The number of lines below that contain the word "Productos" is all that the answer should hold.

**********

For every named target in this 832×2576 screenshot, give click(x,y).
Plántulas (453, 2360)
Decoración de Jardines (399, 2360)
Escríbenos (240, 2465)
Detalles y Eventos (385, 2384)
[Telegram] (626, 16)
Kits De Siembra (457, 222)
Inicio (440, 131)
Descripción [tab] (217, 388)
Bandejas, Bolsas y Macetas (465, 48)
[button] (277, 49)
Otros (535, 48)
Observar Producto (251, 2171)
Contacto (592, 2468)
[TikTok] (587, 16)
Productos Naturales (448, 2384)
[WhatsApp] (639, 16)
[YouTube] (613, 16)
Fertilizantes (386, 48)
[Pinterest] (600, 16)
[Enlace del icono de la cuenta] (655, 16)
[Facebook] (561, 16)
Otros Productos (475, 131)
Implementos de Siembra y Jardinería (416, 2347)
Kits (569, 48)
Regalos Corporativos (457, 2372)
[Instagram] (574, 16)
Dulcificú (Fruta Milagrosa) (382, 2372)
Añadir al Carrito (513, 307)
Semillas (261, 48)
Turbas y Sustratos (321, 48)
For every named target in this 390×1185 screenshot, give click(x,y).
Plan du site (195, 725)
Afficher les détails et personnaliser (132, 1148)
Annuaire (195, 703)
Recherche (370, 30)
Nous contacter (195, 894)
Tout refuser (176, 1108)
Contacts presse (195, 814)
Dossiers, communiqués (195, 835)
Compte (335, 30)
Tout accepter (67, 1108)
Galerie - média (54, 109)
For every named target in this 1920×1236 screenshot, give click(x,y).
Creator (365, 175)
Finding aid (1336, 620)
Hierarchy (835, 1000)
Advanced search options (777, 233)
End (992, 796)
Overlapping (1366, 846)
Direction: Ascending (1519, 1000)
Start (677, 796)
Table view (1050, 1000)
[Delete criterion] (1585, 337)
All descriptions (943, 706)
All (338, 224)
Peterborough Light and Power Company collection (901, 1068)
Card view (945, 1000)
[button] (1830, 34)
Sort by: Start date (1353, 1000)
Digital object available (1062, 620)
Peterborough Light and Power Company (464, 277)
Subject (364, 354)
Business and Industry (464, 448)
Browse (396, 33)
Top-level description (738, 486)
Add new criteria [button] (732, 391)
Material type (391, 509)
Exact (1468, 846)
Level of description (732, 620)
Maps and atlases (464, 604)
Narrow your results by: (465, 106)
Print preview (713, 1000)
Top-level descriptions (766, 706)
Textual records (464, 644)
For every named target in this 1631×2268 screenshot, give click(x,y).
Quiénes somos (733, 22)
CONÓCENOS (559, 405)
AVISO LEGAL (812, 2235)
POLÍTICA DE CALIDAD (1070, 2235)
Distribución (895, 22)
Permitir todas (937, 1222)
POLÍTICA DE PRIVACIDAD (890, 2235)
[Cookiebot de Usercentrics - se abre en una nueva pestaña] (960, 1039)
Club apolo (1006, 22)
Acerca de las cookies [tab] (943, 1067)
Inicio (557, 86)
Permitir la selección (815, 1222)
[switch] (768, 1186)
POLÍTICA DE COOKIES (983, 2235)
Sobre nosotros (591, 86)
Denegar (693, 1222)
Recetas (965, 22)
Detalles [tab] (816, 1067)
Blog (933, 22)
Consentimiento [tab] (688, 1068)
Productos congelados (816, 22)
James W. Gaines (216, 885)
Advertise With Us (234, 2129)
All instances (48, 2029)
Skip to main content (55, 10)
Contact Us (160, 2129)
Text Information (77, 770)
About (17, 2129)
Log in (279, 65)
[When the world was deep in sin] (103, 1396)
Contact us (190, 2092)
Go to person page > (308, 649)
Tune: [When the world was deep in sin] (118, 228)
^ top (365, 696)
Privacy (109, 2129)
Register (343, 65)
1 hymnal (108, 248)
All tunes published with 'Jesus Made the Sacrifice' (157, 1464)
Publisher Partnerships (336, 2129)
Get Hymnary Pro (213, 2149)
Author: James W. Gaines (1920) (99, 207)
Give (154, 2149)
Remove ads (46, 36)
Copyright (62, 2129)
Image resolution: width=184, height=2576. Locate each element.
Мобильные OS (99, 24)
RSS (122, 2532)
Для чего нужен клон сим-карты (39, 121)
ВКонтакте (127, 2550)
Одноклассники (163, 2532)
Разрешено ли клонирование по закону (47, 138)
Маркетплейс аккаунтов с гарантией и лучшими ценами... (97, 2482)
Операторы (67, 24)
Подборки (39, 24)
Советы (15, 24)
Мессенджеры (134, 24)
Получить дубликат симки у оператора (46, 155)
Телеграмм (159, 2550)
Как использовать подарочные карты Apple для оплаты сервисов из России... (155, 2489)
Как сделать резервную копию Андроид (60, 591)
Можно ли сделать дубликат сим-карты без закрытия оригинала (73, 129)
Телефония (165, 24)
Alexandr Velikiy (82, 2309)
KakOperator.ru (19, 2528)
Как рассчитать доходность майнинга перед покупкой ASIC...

**********

EXERCISE OUTPUT: 3